Now this last point I raise at the risk of fanning the flames of protest that I kindled a few weeks ago. During this time of wandering in a barren desert of creativity, I find that I can get a bit down on myself and question whether or not I’m any good, if I’ve ever done anything good, and if I ever will do anything good in the future. At these low points I find that looking at other photographer’s work is very depressing! I see how many great photographers there are out there and I just want to give up. So for me (please note this qualifier) I do not look at other photographers’ work when I’m down
Really, everyone goes through these periods and I promise they will pass. Just relax and enjoy the journey.
Cole
Are you a photographic grazer? You know, someone who shoots here a little and there a little, and has an album of “greatest hit” images but doesn’t have a cohesive group of images?
I understand, I used to be a “grazer” too. I hated focusing on one subject and enjoyed looking around for something that would catch my attention. The image above, “Skeleton,” was created during my grazing period. It’s a nice image (one of my favorites) but it has no companion pieces and it’s not a part of a collection. It’s a stand alone image.
I grazed for several years until something happened.
I proudly assembled my “greatest hits” and sent them off to Lenswork. While polite, Brooks Jensen’s response was basically: “Hey! Didn’t you read the submissions guidelines? Pick ONE image and send me 15-25 on that subject.”
Ouch.
That kick in the butt was what I needed, and I think I was ready. I then picked “Grain Silos” to focus on, and worked on that project for several months. Instead of getting bored like I thought I would, I became obsessed and really enjoyed myself. This resulted in my first “portfolio” that I purposely set out to create.
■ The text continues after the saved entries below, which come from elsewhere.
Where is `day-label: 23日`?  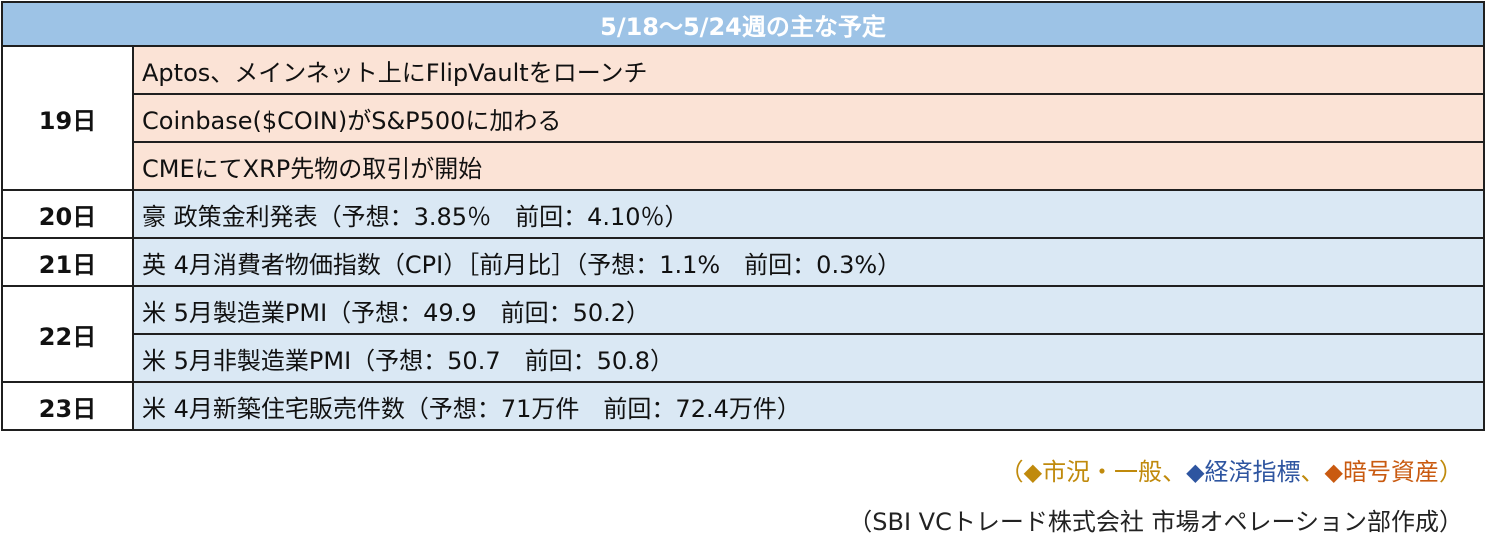
day-label: 23日 is located at coordinates (68, 406).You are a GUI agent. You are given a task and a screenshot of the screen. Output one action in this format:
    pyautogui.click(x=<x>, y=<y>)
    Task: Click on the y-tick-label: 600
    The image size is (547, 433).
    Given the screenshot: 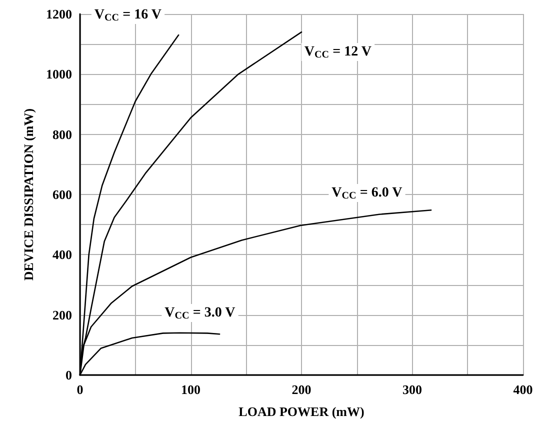 What is the action you would take?
    pyautogui.click(x=62, y=194)
    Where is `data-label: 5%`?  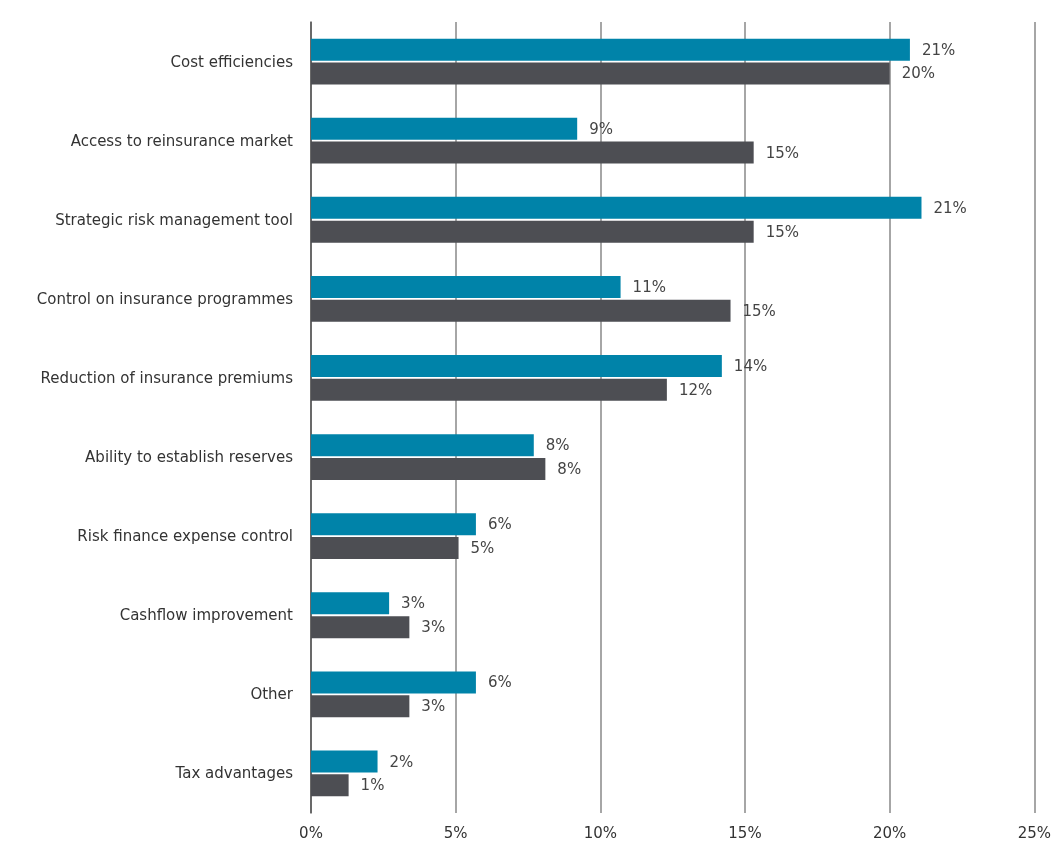 data-label: 5% is located at coordinates (482, 548).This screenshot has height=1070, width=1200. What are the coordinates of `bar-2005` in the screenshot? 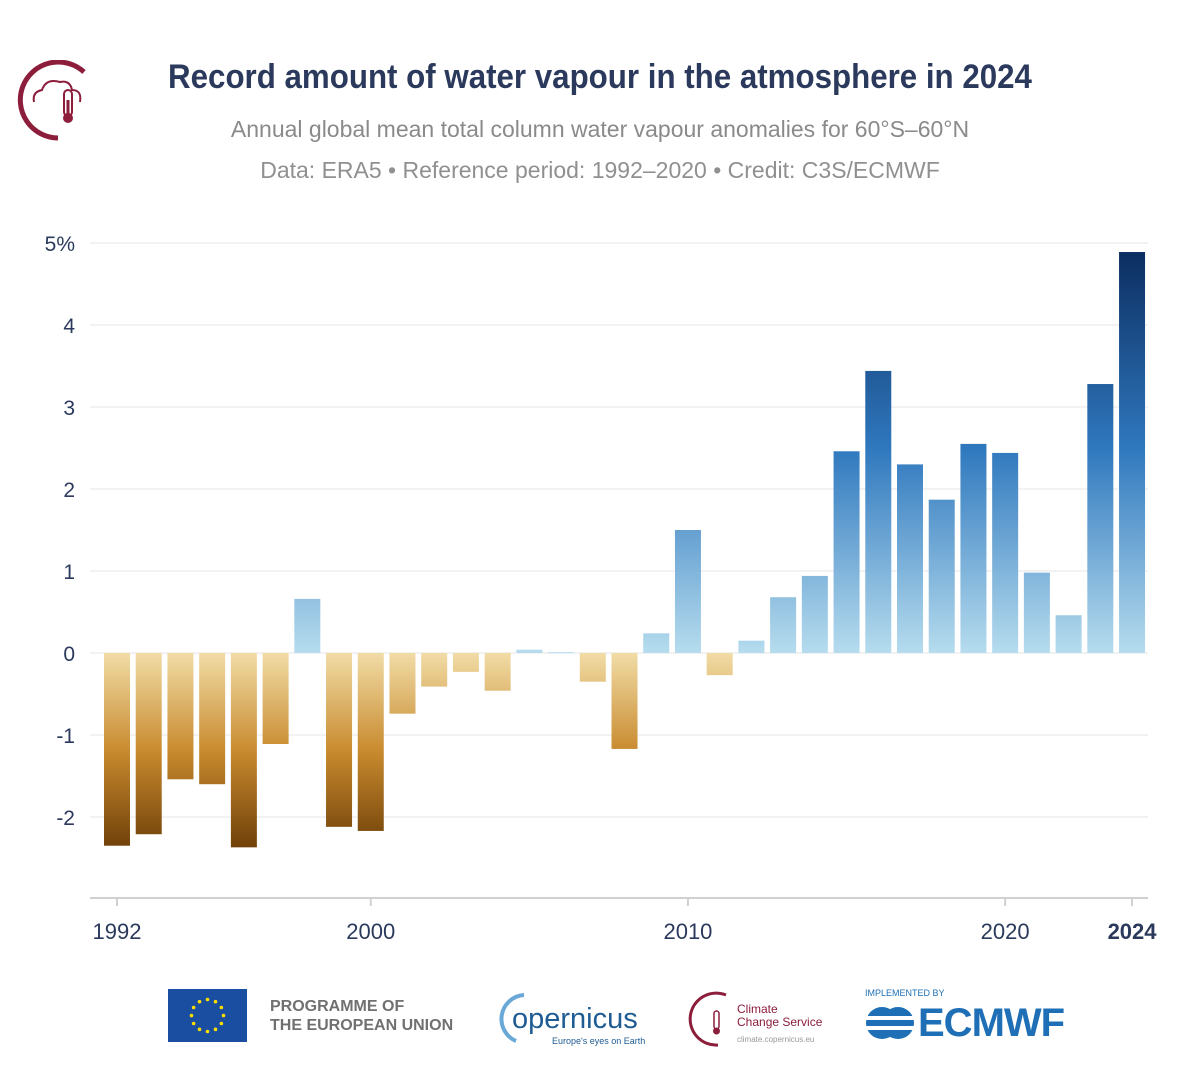 It's located at (530, 651). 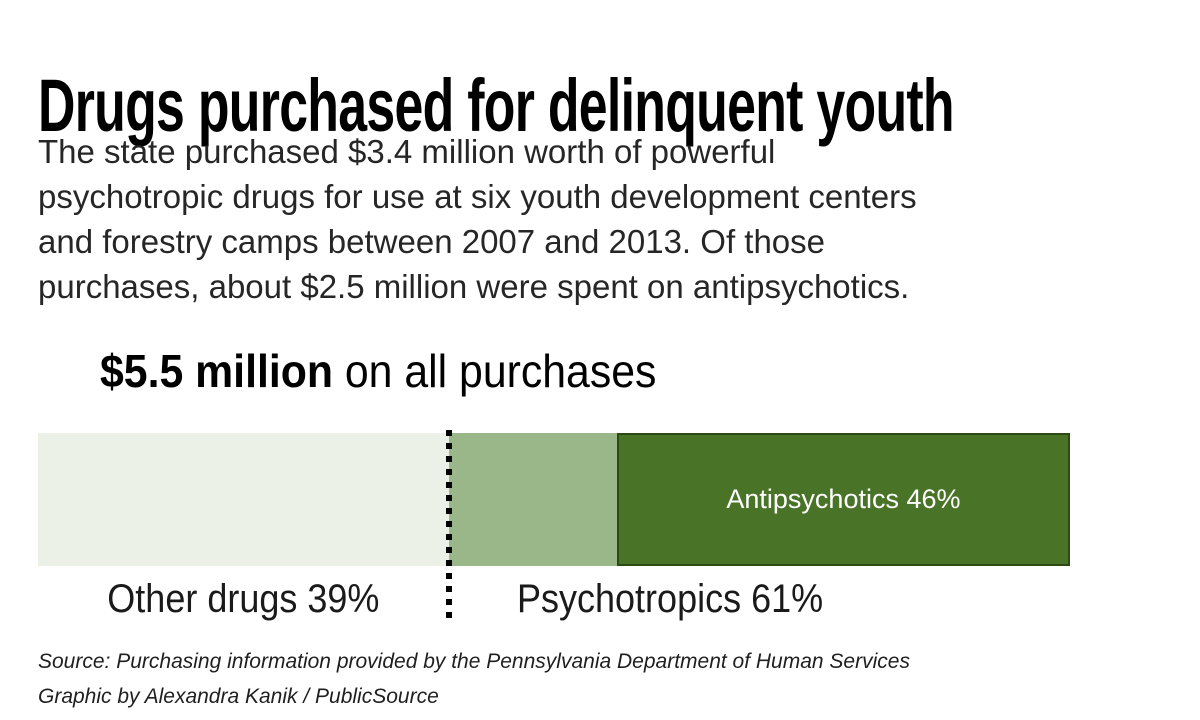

I enjoyed that process so much that I went on to create other portfolios:
I’m currently starting a new project that I’m very excited about entitled “Surprise!” (don’t ask me what it’s about, I won’t tell!)
Now for those of you who also resist picking a subject and focusing on it, again I do understand. It may be that you’re not ready yet, I think you have to satisfy that “grazing” desire by indulging in it for a while.
But it might be that you are ready, but haven’t found the right subject that really excites you. I believe you must be completely passionate about a subject before you can have have fun with it and do a great job. If you don’t feel that way, I’d suggest you choose another subject.
It’s very satisfying to create a “cohesive body of work,” it’s also addicting!